Przyznał, że planowano więcej wydatków niż wykonano, ale - jak mówił - "lepiej się przygotować" niż stracić pieniądze. Marszałek mówił również, że obecnie jest zakontraktowanych 23 proc. unijnych pieniędzy z Regionalnego Programu Operacyjnego województwa na lata 2014-2020, podczas gdy na koniec 2016 r. było to 14 proc. Zaznaczył, że "przełomowy" pod tym względem będzie 2018 r., gdy wniosków o płatność powinno być najwięcej.
Radna PiS: ewidentna strata czasu
Szefowa klubu radnych Prawa i Sprawiedliwości Elżbieta Kaufman-Suszko oceniła w imieniu klubu, że 2016 był rokiem straconym, "ewidentną stratą czasu, rokiem stagnacji i niewykorzystanych szans".
Podała, że planowane dochody miały wynieść 382 mln zł, a wyniosły 424 mln zł - wykonanie było więc o 42 mln zł większe. Wydatki miały wynieść 417 mln, a wyniosły 374 mln zł i były o 43 mln zł mniejsze. - Ale co z tego?" - pytała retorycznie. Zarzucała zarządowi województwa za mało tzw. wydatków majątkowych, mówiła o problemach z budową parkingu przy operze w Białymstoku (marszałek odpowiadał, że wkrótce ma być wypracowane rozwiązanie z miastem Białystok), o niskim poziomie kontraktowania umów w RPO na koniec 2016 r.

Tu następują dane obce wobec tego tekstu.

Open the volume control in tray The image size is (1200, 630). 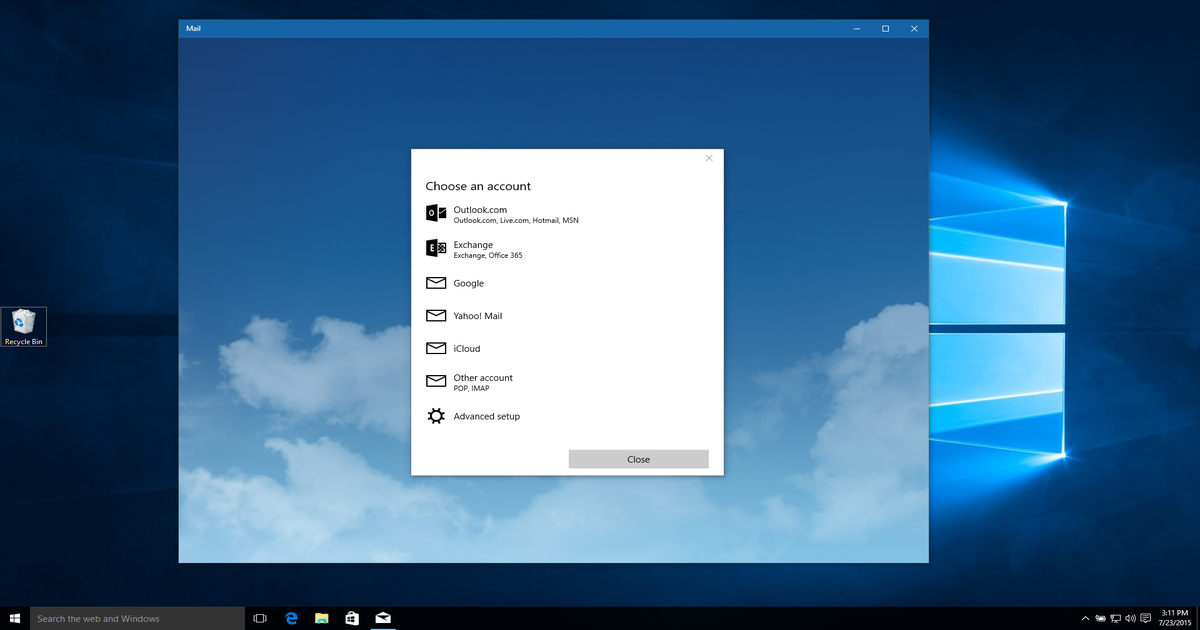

Podkreślała, że należy "pilnie usprawnić" realizację tego programu i pomagać wnioskodawcom, by pisali dobre wnioski o dotacje, a sama ocena wniosków powinna się odbywać szybciej. Marszałek Leszczyński tłumaczył, że mniejsze niż zakładano wydatki majątkowe mają m.in. związek z przeciągającymi się procedurami o zamówieniach publicznych w kwestii inwestycji drogowych czy w ochronie zdrowia.
Budżet powinien "zapewniać szczęście"
Radny Karol Pilecki z klubu PO mówił, że budżet województwa powinien służyć "zapewnianiu szczęścia" mieszkańcom, był to według niego "budżet człowieka", bo to na takie potrzeby ludzi jak zdrowie czy drogi wydawano pieniądze. Mówił o wzroście dochodów z podatków od osób fizycznych i prawnych, co jest "dobrym prognostykiem na przyszłość".
Wiceprzewodniczący sejmiku i klubu PSL Mieczysław Bagiński powiedział, że rok 2016 był trudny, choć był kontynuacją poprzednich lat. Mówił, że "nie stracono" żadnych funduszy unijnych, region korzysta także z programów transgranicznych. Przypomniał, że trwa restrukturyzacja po połączeniu od stycznia 2017 r. pięciu podległych marszałkowi spółek PKS w regionie i ocenił, że była to jedna z najtrudniejszych decyzji podjętych przez zarząd województwa podlaskiego.